Begin The data

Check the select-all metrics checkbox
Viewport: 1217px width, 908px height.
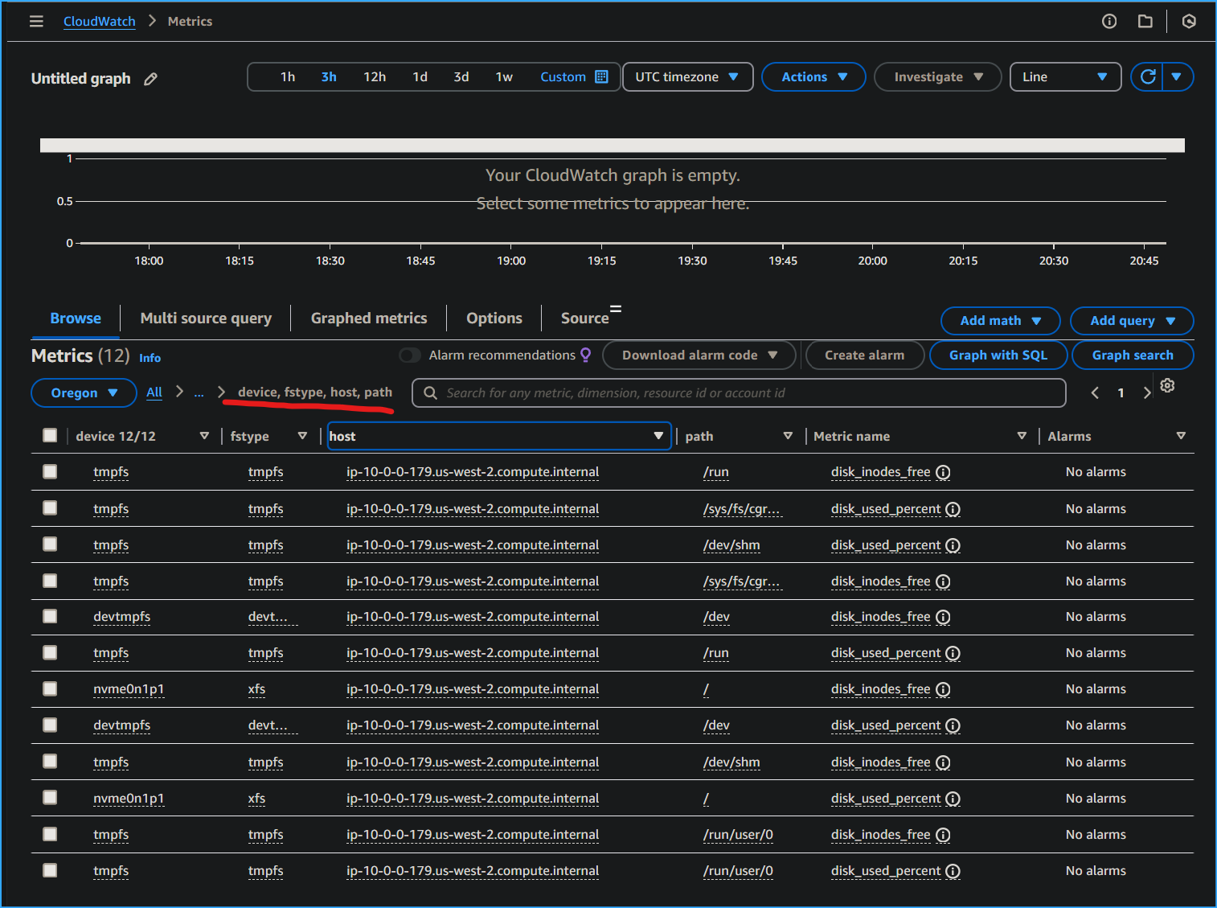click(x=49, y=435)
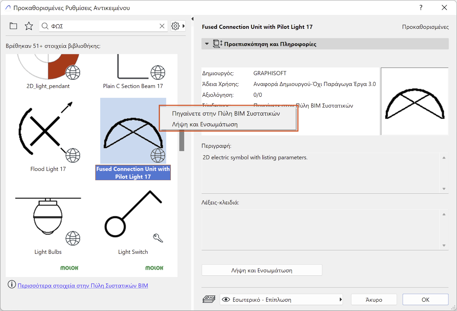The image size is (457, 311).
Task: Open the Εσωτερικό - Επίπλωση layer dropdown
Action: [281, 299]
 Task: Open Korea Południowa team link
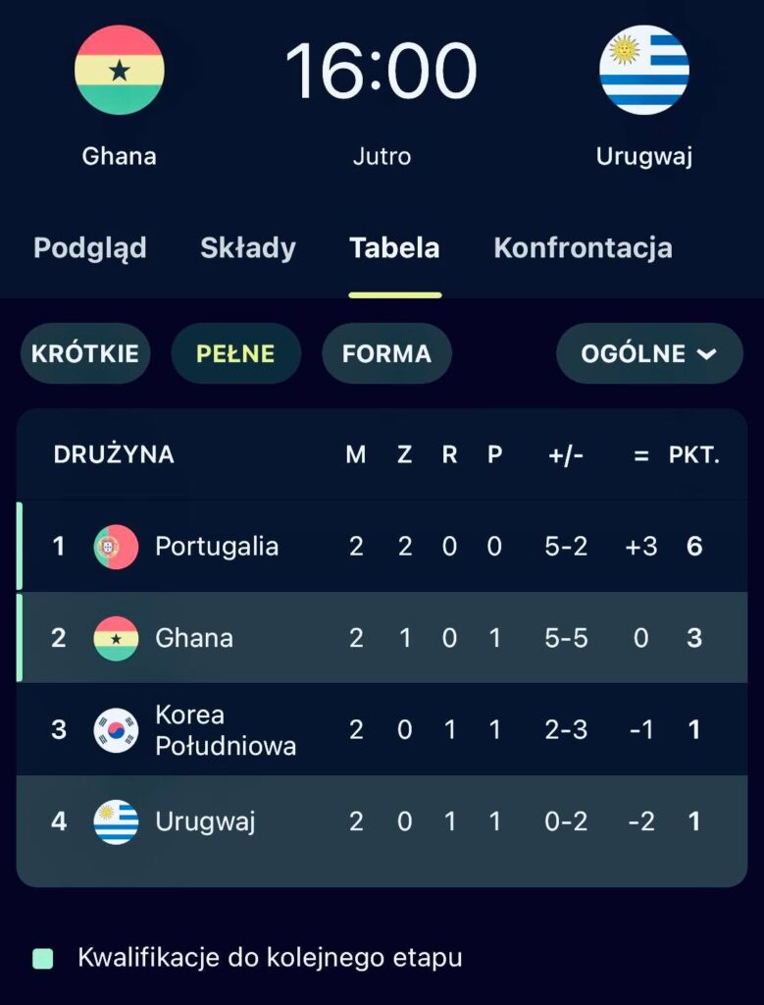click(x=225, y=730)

End The data
Begin The data

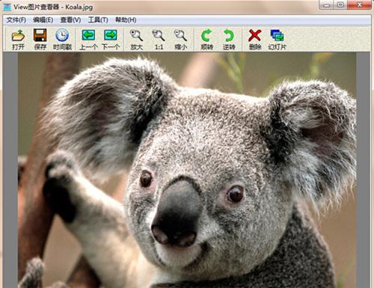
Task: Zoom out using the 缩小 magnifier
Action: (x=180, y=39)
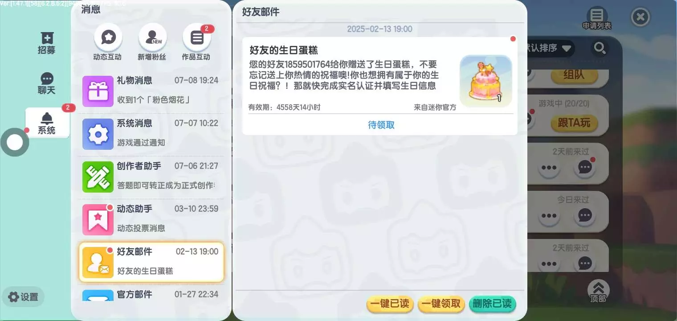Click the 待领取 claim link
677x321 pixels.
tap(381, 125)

End The data

■ Given problem: Please copy out the listing lines starting at the line containing "Check the select-all metrics checkbox" and ending at the line containing "Action: [281, 299]", leaving out the pictures.

■ Right answer:
Check the select-all metrics checkbox
Viewport: 1217px width, 908px height.
click(x=49, y=435)
The image size is (457, 311).
Task: Open the Εσωτερικό - Επίπλωση layer dropdown
Action: [281, 299]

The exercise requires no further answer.